Torch.no_grad not functioning?

Chong_Toby · September 7, 2018, 9:13am

when I run the code below,

    @torch.no_grad()
    def draw_landmarks(self, imgs, landmarks, colour=[255, 0, 0]):
        """draw landmarks on images inplace
        Arguments:
            imgs {[npndarray]} -- [image with shape BxCxHxW]
            landmarks {[Tensor]} -- [integers with shape BxNx2]
        Keyword Arguments:
            colour {list} -- [description] (default: {[255, 0, 0]})
        """
        with torch.no_grad():
            assert imgs.shape[0] == landmarks.shape[0]
            for i in range(imgs.shape[0]):
                img_landmarks = landmarks[i]
                lm_x, lm_y = img_landmarks[:,0], img_landmarks[:,1]
                imgs[i, :, lm_y, lm_x] = colour
            return imgs

landmarks variable contains gradient information, which isn’t required here (as this is for visualization only). However, pytorch throws “cannot call numpy on variable requires gradient” if I don’t call detach for the input variable.

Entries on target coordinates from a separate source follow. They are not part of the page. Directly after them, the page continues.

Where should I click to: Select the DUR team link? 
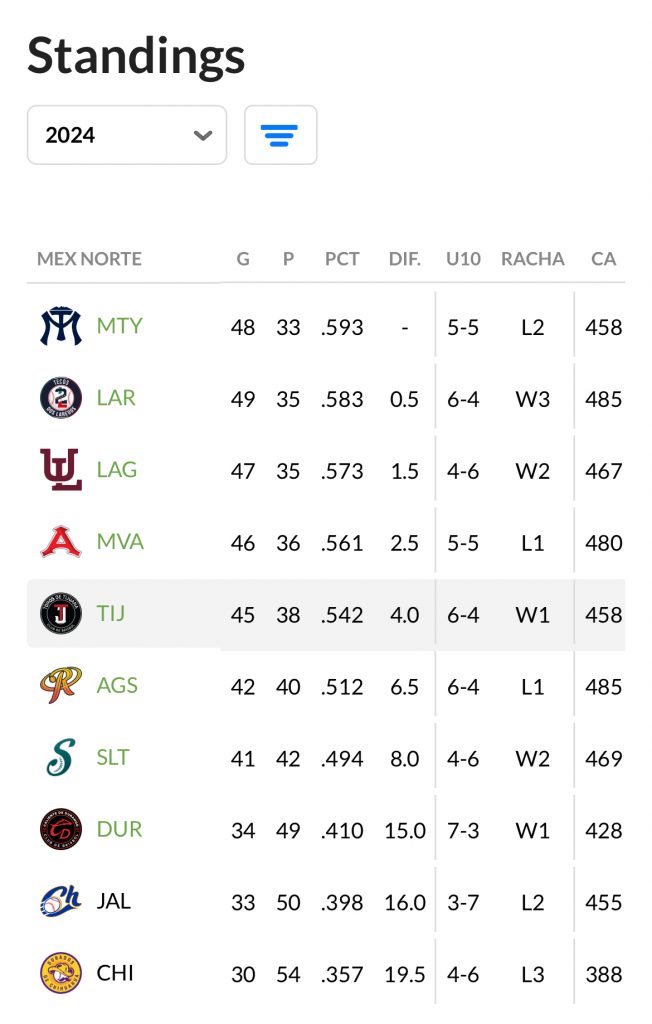click(119, 830)
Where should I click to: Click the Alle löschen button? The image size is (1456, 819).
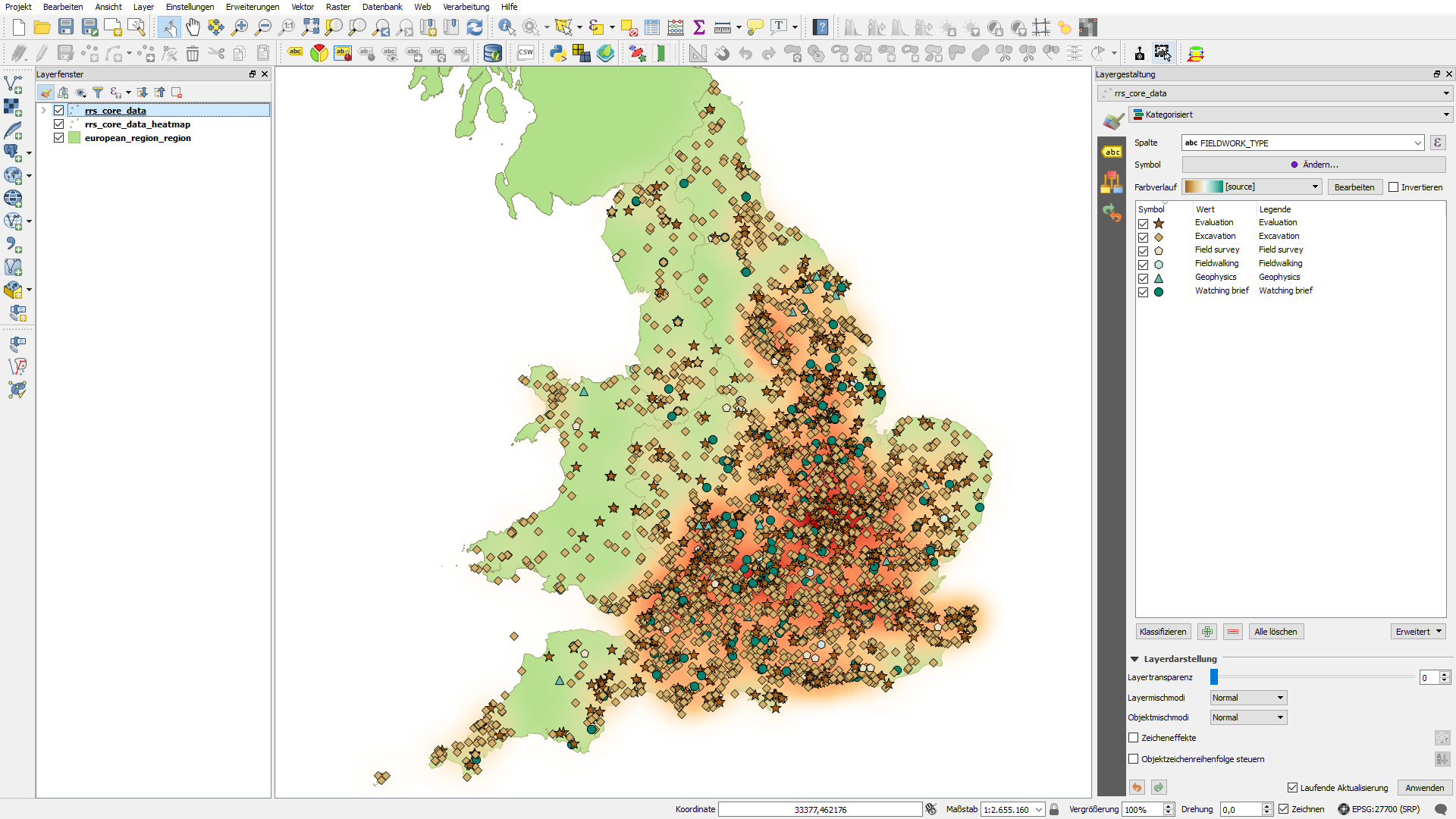point(1277,631)
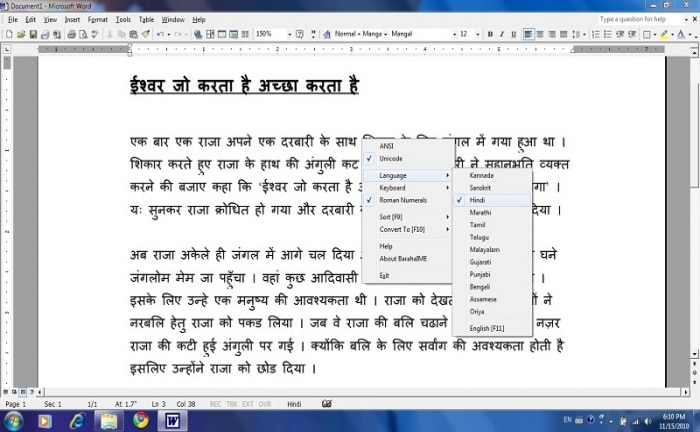Select the checked Unicode option
The image size is (700, 432).
click(391, 158)
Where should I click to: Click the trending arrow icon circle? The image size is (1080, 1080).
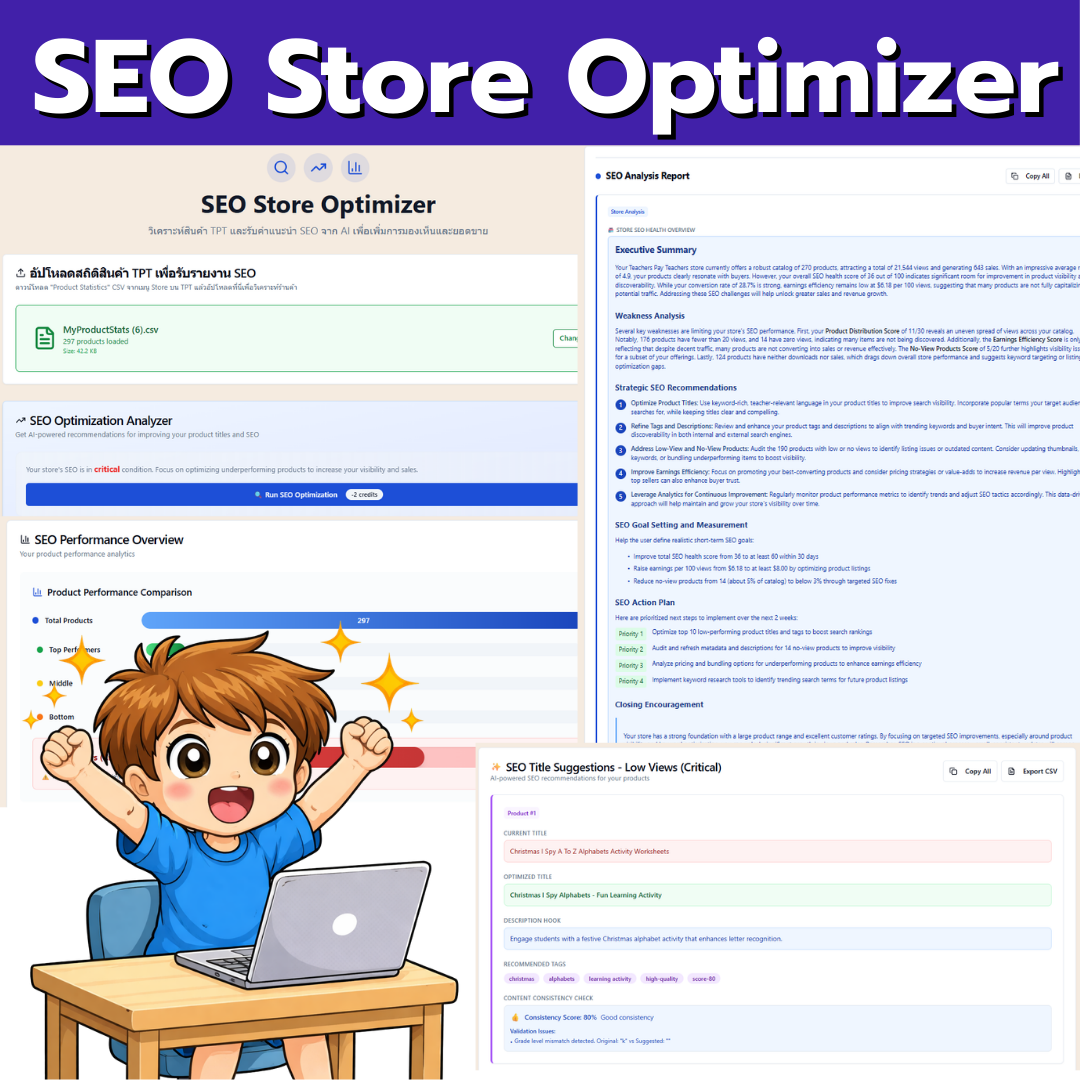(318, 167)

Is this expected behaviour, if so, isn’t this counter-intuitive?

Thank you!

SimonW · September 7, 2018, 6:25pm

Sorry about it. This is a bug. See https://github.com/pytorch/pytorch/issues/11390.

Although, please note that even if the bug is fixed, landmarks will still have requires_grad being true, because that it is created before the block.

Chong_Toby · September 8, 2018, 8:08am

Thanks for the clarification.
so if I understand correctly, torch.no_grad is a flag only for variable creation, not operations.
If that is the case, would there be a future function/decorator where all operations will not compute gradient? That aligns much better with my own (mis)understanding and seems easier to use.

tom · September 8, 2018, 9:47am

No, torch.no_grad() does disable tracking of operations. This included inplace operations (which are tracked when using .detach()) and the differentiation.
The only quirk is that requires_grad will still be set for the result of the computation - something that does not strike in some common cases (for example not when evaluating networks withing a with torch.no_grad(): block). As a result of the bug, a graph will be built for stuff following the no_grad scope when it is not required, but no gradient will flow back to the inputs, as requested by no_grad.
You could achieve the same as the post-bugfix behaviour now by manually using .detach() for the inputs or setting .requires_grad_(False) for the outputs of the computation.

Best regards

Thomas